May as well read or watch a video. Same focus required either way.

Though I do think I’m unusual. Basically can’t enjoy podcasts the way most people do, which is a bummer.

In hindsight, the high school calculus teacher who forced us to take notes while they lectured, and got upset if you stopped, was not setting me up for success. I’d get to the end with a bunch of notes but having understood nothing I heard, because I was too busy transcribing to actually listen. I knew she was messing me up at the time and what I needed to be able to do to succeed, but it took me years to realize it’s a general problem I have. Can’t take information in unless my attention is undivided.
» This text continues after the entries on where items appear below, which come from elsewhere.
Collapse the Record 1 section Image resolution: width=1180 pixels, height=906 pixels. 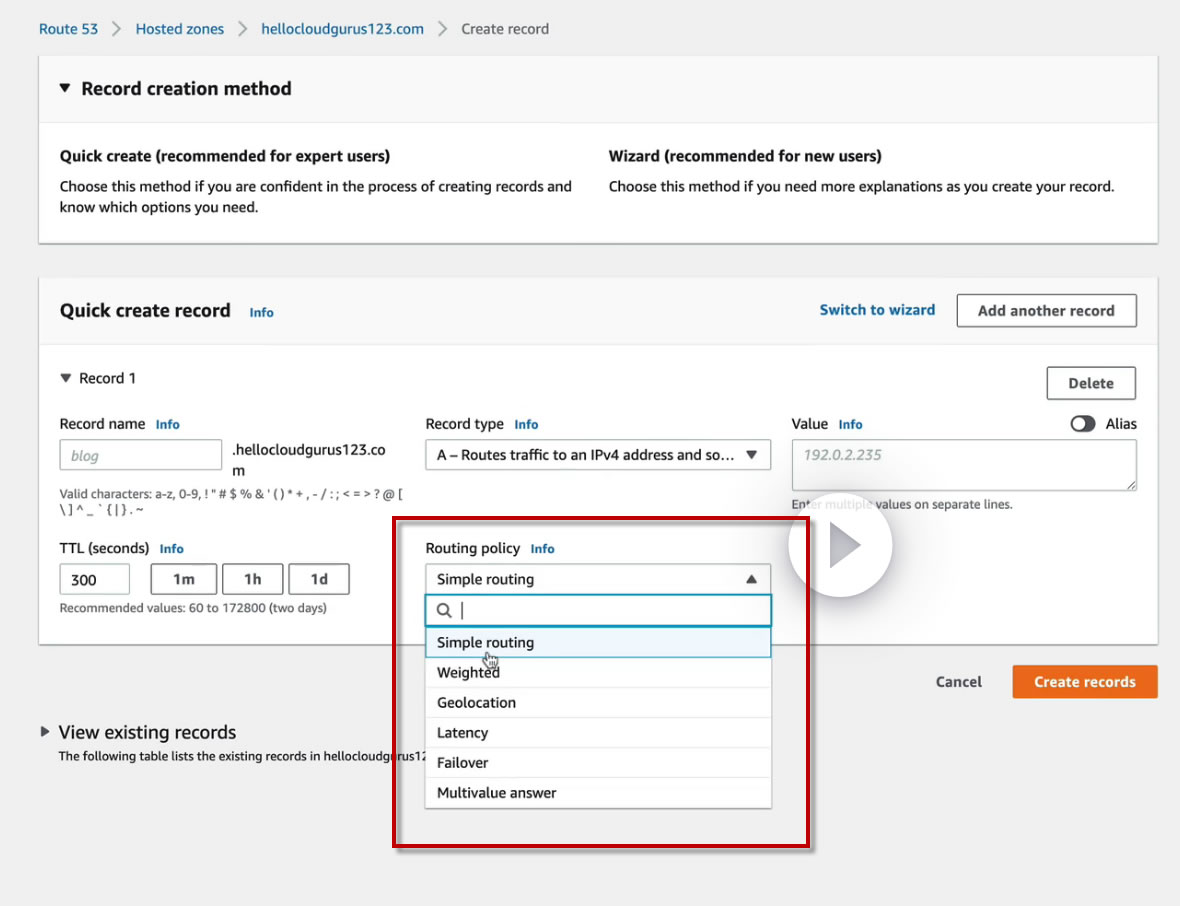66,378
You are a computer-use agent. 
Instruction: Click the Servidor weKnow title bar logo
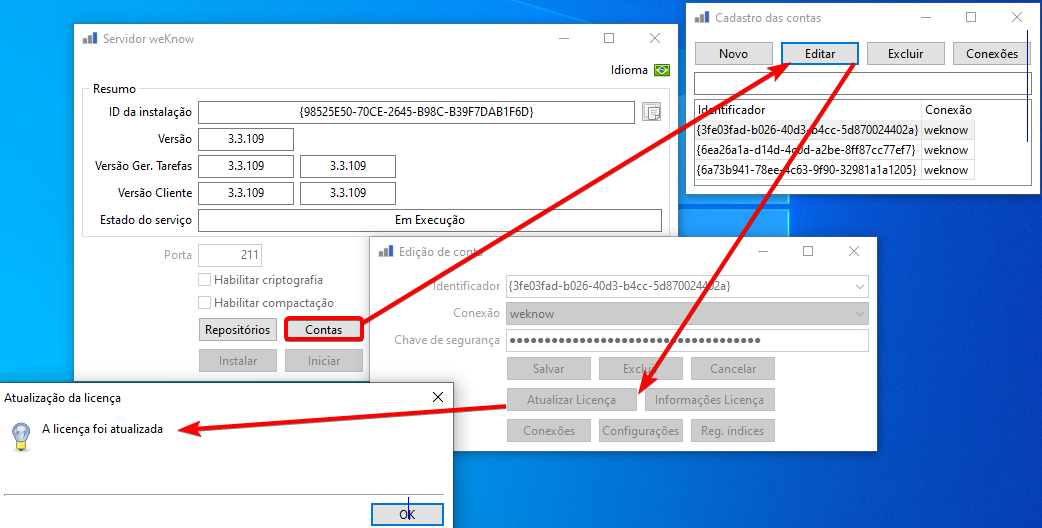coord(90,39)
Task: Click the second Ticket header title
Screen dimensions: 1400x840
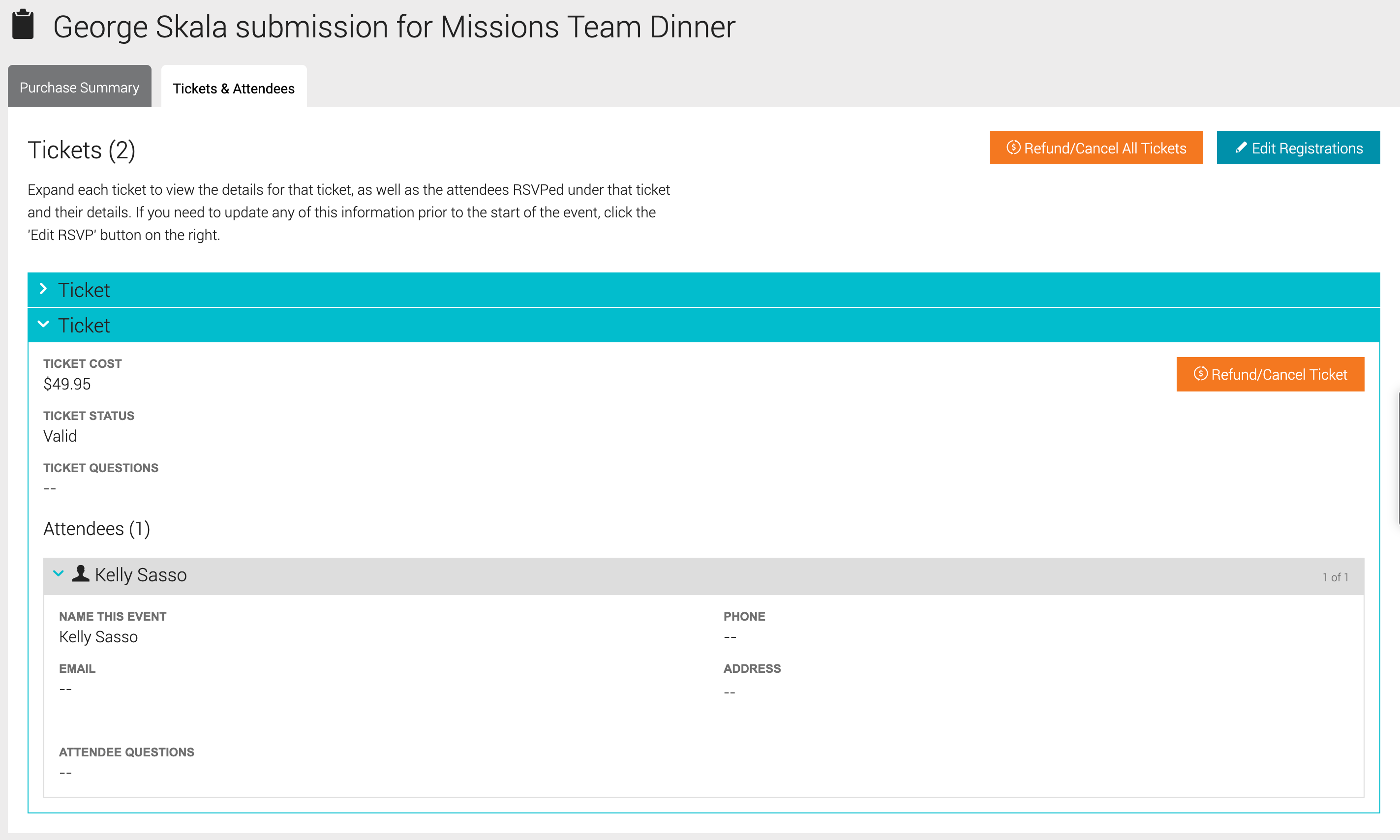Action: click(x=84, y=326)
Some people struggle with multitasking more than others, but nobody is actually good at it: https://www.apa.org/topics/research/multitasking

That being said, some easy/mindless tasks (such as doodling in this example) can actually improve focus, which might be mistaken for multitasking: https://university-relations.umn.edu/blog/2021/07/16/doodlin...

I can imagine that background noise, like a podcast, might not hinder some people's focus; it may even improve it. However, if they are not focusing closely on both the podcast AND on the other task they are performing, I would not call that multitasking. For example, I listen to the radio when I drive long distances because it stops me from feeling bored or fatigued, but I don't consider it multitasking because the driving itself is mindless in this scenario. As soon as I need to focus more actively on driving, I stop paying attention to the radio.

Like Feynman once discovered how different people have different processing architectures, just from the simple act of counting

https://www.youtube.com/watch?v=Cj4y0EUlU-Y

That is very interesting. I am like Fenyman in this regard: counting internally is verbal, while reading is visual. I can count, recite the ABCs, sing, etc., while reading, just so long as I have it sufficiently well memorized that I can do it mindlessly. (I can't read and also actively think about something else. The reading takes up all of my thought process.)

I would be curious to know if Fenyman experienced an internal monologue while he was thinking. I do not (my internal verbalizing is basically limited to recalling information that I've memorized rote), and I've often wondered if this is why I am adept at reading without verbalizing.

I guess we're both "unusual" then.
most podcasts suck because they are full of ads and filler.
If the material isn't important to me, then maybe casual listening will work. But if I need to follow closely and understand, then audio is terrible. If I miss a word or mis-parse a sentence, I can't rescan.

I would much rather read than listen.

I find when trying to listen and focus that the back and forward (mostly back) buttons are indispensible and that having them set to a custom length for my attention span and typical concentration loss helps immensely.
From my experience with "multitaskers," it isn't possible with listening either.